#### Exercise data:
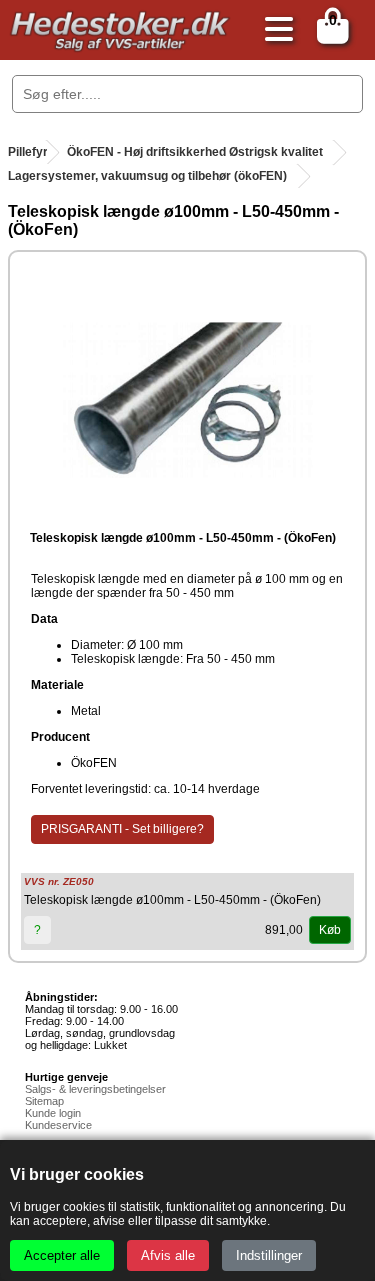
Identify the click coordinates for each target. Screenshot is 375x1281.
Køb (330, 930)
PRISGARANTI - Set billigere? (122, 829)
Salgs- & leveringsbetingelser (95, 1089)
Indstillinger (269, 1255)
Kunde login (53, 1113)
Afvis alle (168, 1255)
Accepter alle (62, 1255)
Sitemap (44, 1101)
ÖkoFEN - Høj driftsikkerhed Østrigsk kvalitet (195, 152)
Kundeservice (58, 1125)
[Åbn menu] (274, 30)
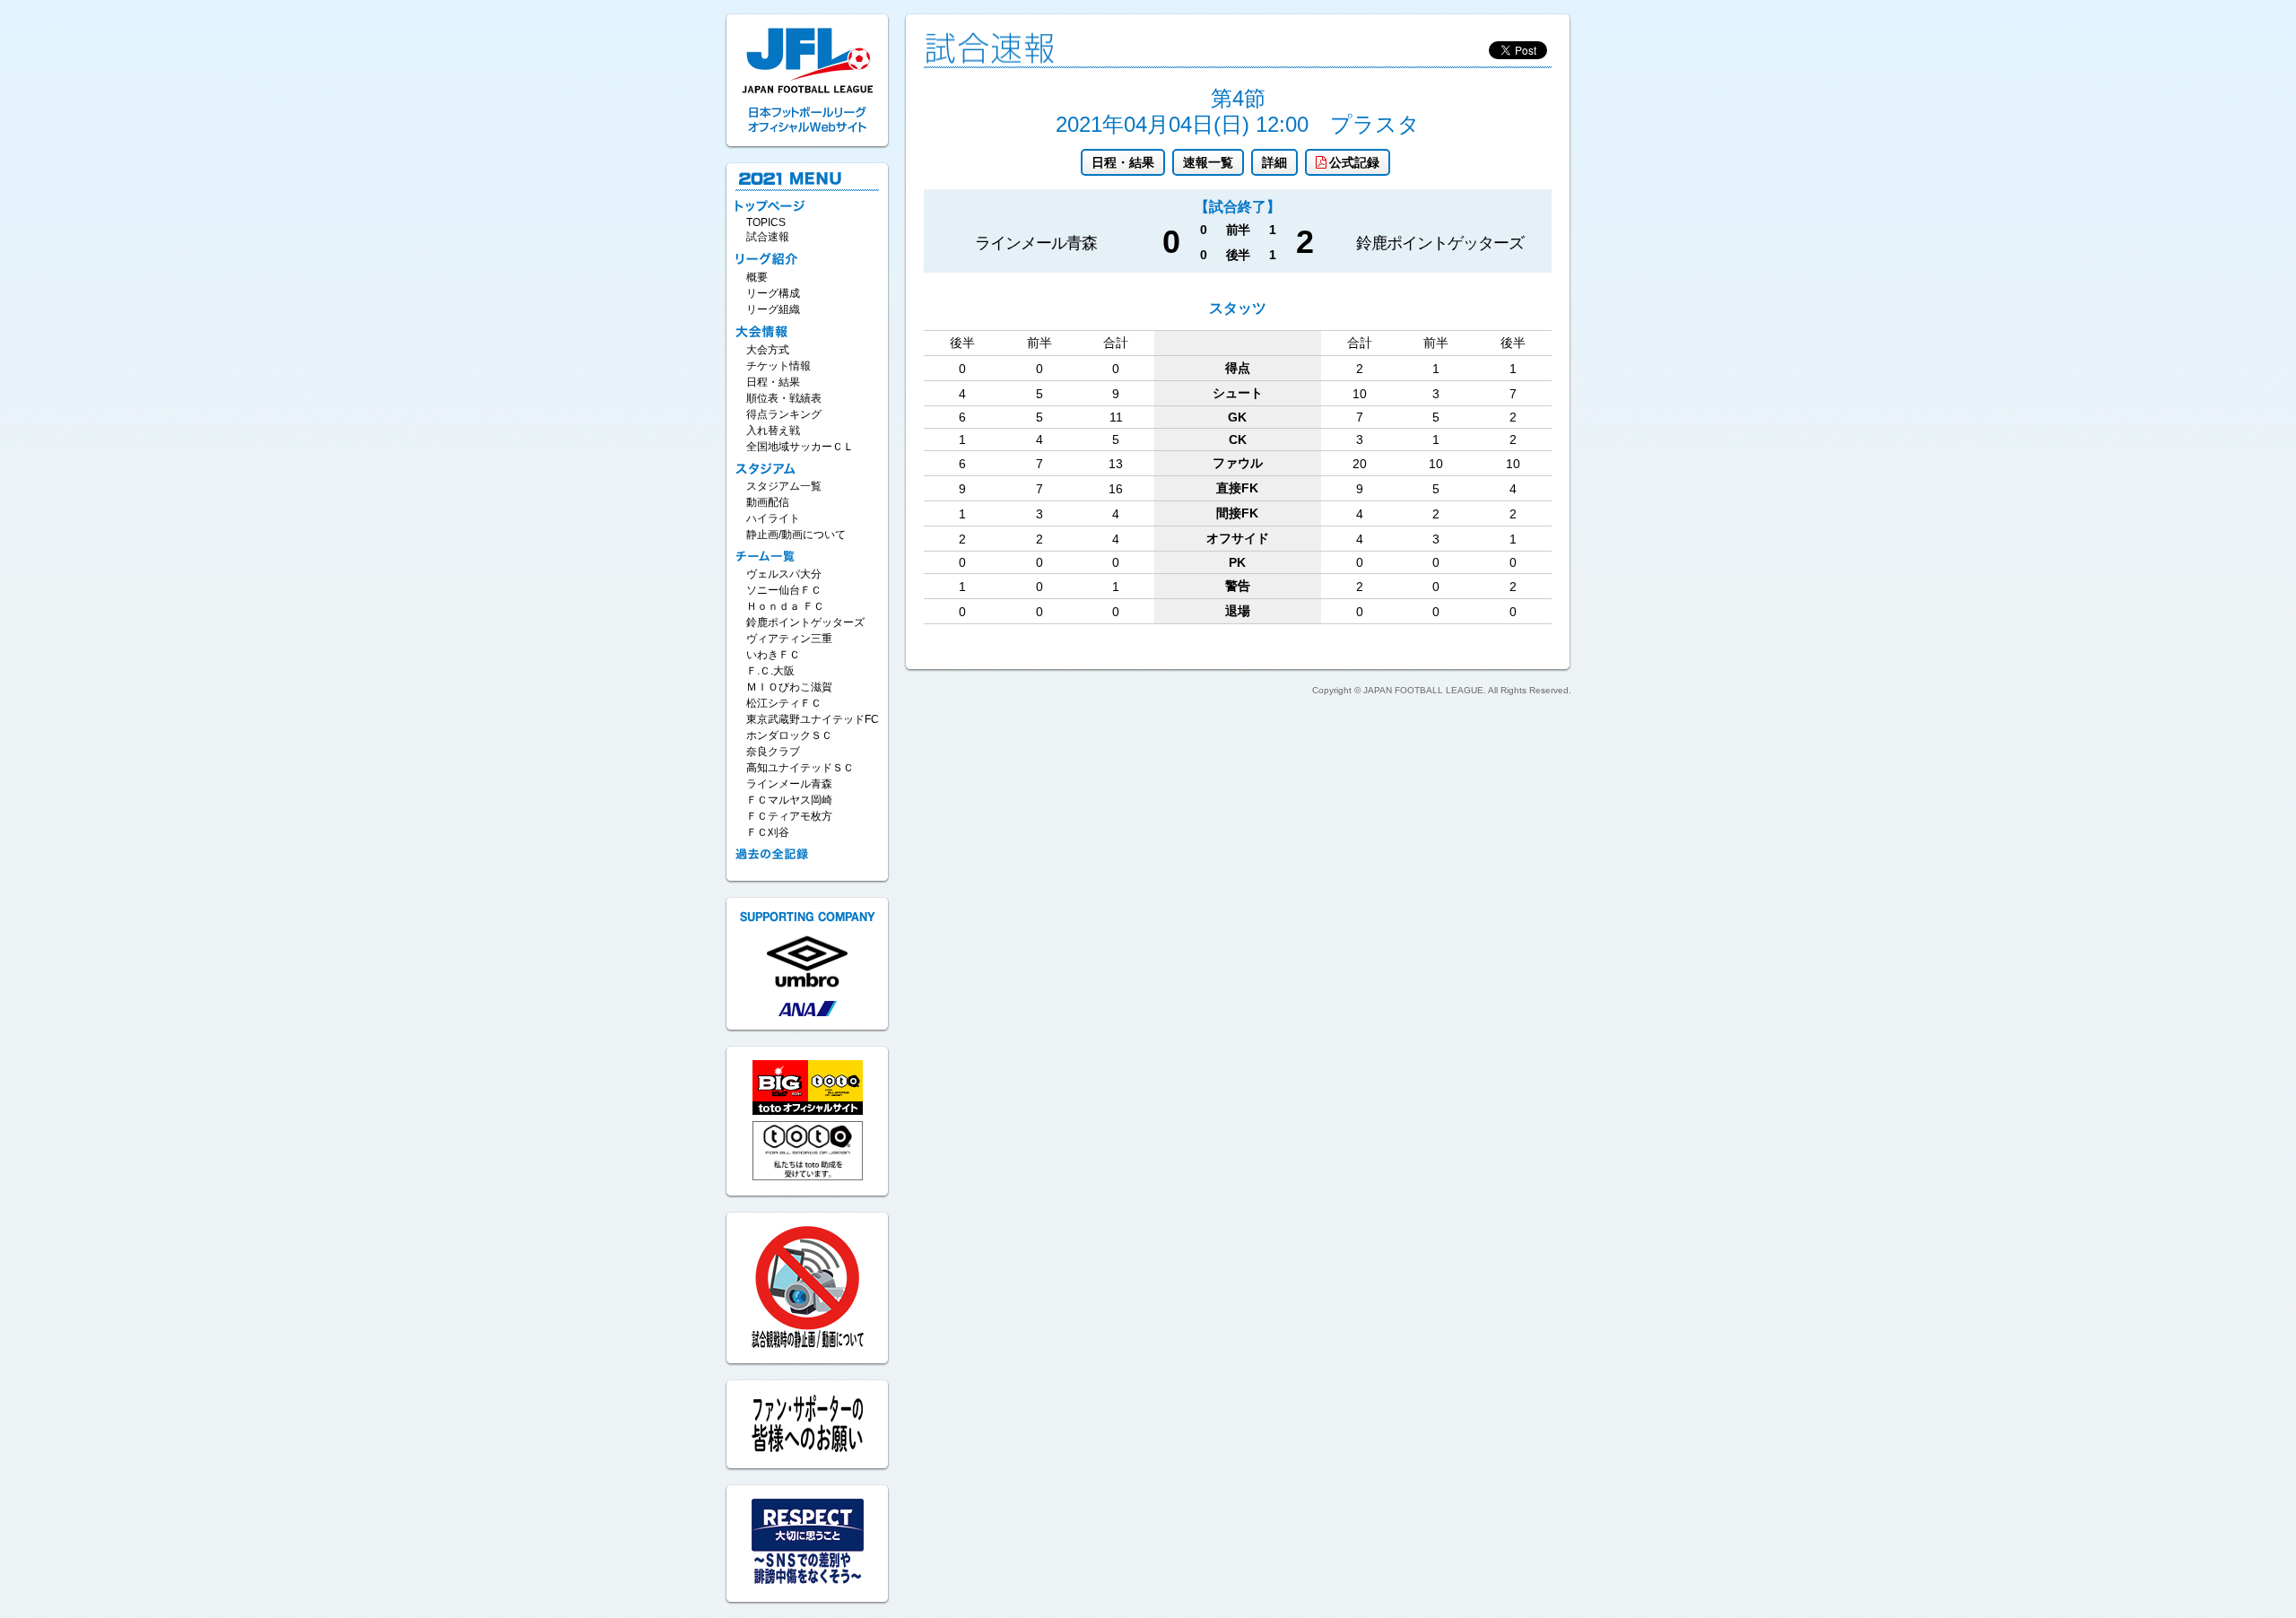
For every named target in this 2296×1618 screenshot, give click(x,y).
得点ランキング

#### What is expected:
Pick up at the line containing "Salgs- & leveringsbetingelser (95, 1089)" and copy each line exactly until the data ends, including that last line; copy no pictures.

#### Answer space:
Salgs- & leveringsbetingelser (95, 1089)
Indstillinger (269, 1255)
Kunde login (53, 1113)
Afvis alle (168, 1255)
Accepter alle (62, 1255)
Sitemap (44, 1101)
ÖkoFEN - Høj driftsikkerhed Østrigsk kvalitet (195, 152)
Kundeservice (58, 1125)
[Åbn menu] (274, 30)
For every named target in this 2296×1618 screenshot, give click(x,y).
得点ランキング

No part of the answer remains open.